Data-Driven Supply Chain Optimization

Data-Driven Supply Chain Optimization

Q: What is data-driven supply chain optimization, and why is it important?

A: Data-driven supply chain optimization applies prescriptive analytics in mathematical programming and operations research (OR) to provide decision support for supply chain decision-making at the strategic, tactical, and operational levels.


By properly capturing the decisions to make (decision variables), the performance metric to optimize (objective function), and the requirements and/or limitations to satisfy (constraints), an optimization model can prescribe the best (or better) solutions for supply chain network design (strategic), supply chain configuration and production planning (tactical), and resource allocation, routing, and scheduling (operational).

Its data-driven feature makes it possible to separate a model from its input data, and to prescribe optimal solutions and recommendations that are adaptive to today’s changing and volatile business environment. Custom designed data-driven supply chain optimization tools, tailored to the unique business setting and decision needs of a company, are key to the company’s competitive advantage and success.

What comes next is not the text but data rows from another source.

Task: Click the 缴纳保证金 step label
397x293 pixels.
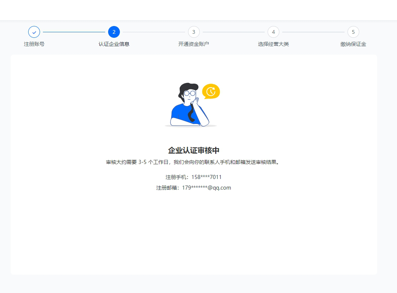Action: [353, 44]
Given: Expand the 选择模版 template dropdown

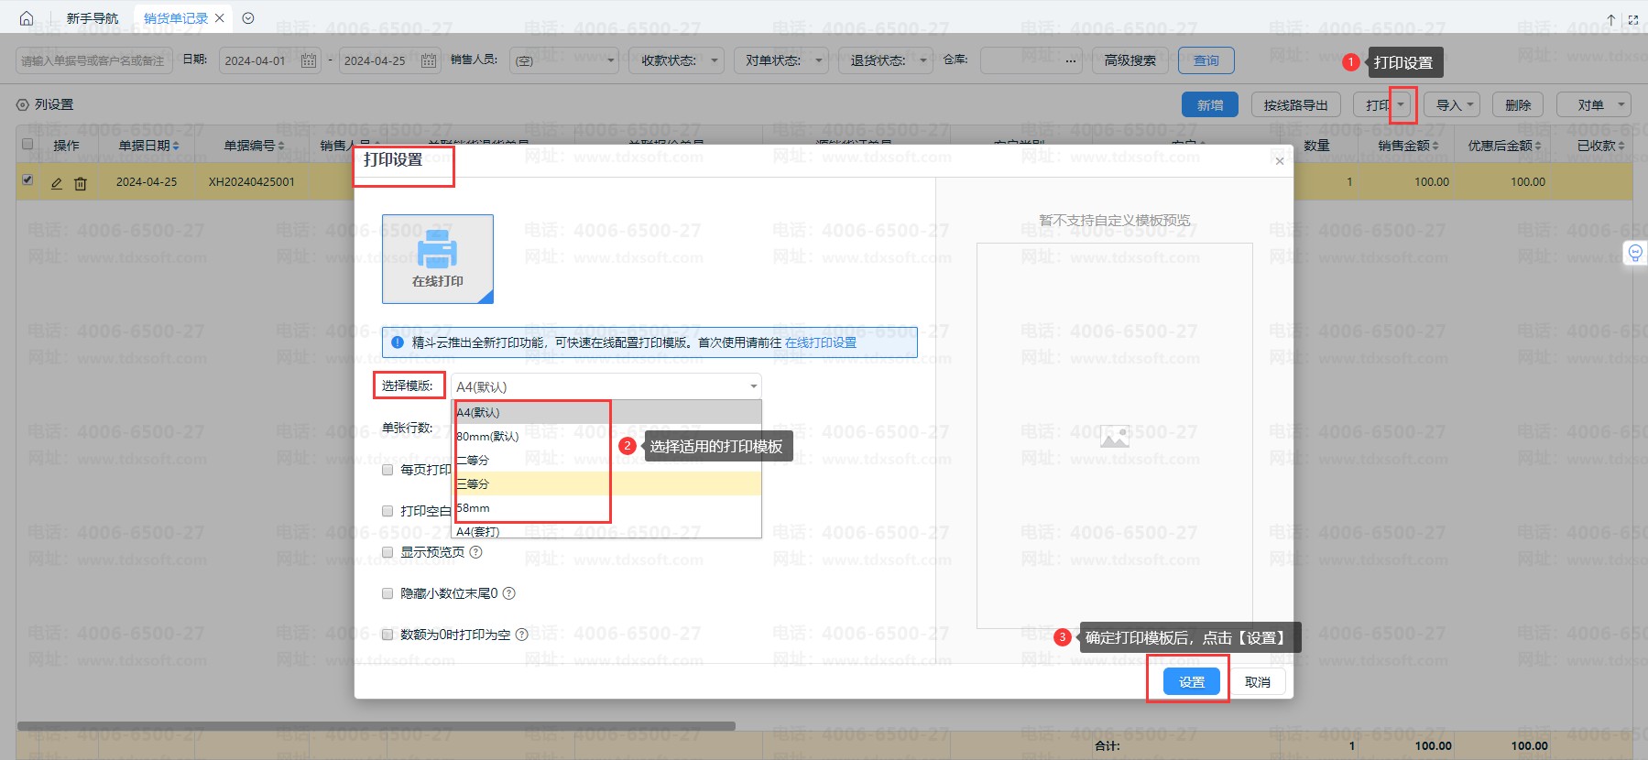Looking at the screenshot, I should (x=606, y=386).
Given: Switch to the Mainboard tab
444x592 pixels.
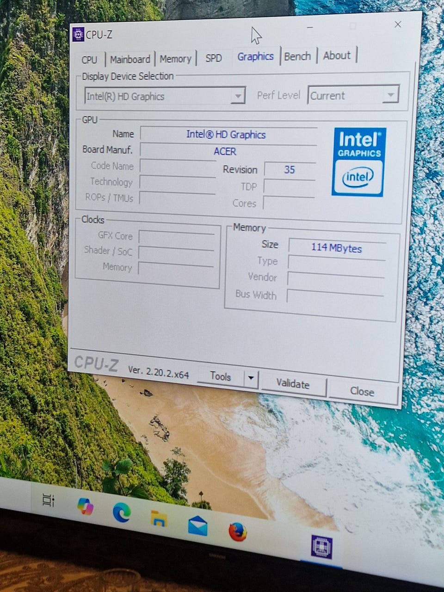Looking at the screenshot, I should coord(130,59).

Q: What are the new trends and opportunities for data-driven supply chain optimization?

A: First, fast advancement of information technology (IT) and vast availability of big-data, in volume, velocity, and variety, make it possible to address and solve innovative supply chain optimization problems that were not solvable before. Examples include advanced manufacturing with Internet-of-Things (IoT), climate-smart food and agriculture supply chain, and efficient and resilient supply chains in healthcare, energy, and telecommunication.

Second, three dimensions of complexity for supply chain optimization are emerging: dynamics, uncertainty, and multiple decision-makers (game-theoretic setting). These call for the integration of multiple techniques in analytics and artificial intelligence (AI): descriptive, predictive, and prescriptive. Moreover, modern supply chain optimization applications must address multiple (often conflicting) performance metrics, e.g., efficiency, cost, profitability, equity, resilience, and sustainability.

Q: What is the best practice for developing industrial-strength supply chain optimization applications?

A: First, successful development and deployment of supply chain optimization applications require collaboration and concerted work of a team of subject matter experts, optimization modelers, and software developers, supported by stakeholders and leadership.

Second, incremental modeling is recommended for model building. That is, start with modeling the core decision needs to get a prototype for proof-of-concept; then progressively add new features and components with expanded complexity, e.g., those addressing dynamics, uncertainty, or the game-theoretic setting.

Last but not least, engage users and stakeholders from the beginning to the end. Seek their inputs and feedback for modeling building, use case, scenario analysis, graphical user interface (GUI) design, and most importantly, evaluation and assessment of the decision-support and managerial insights provided by the optimization application.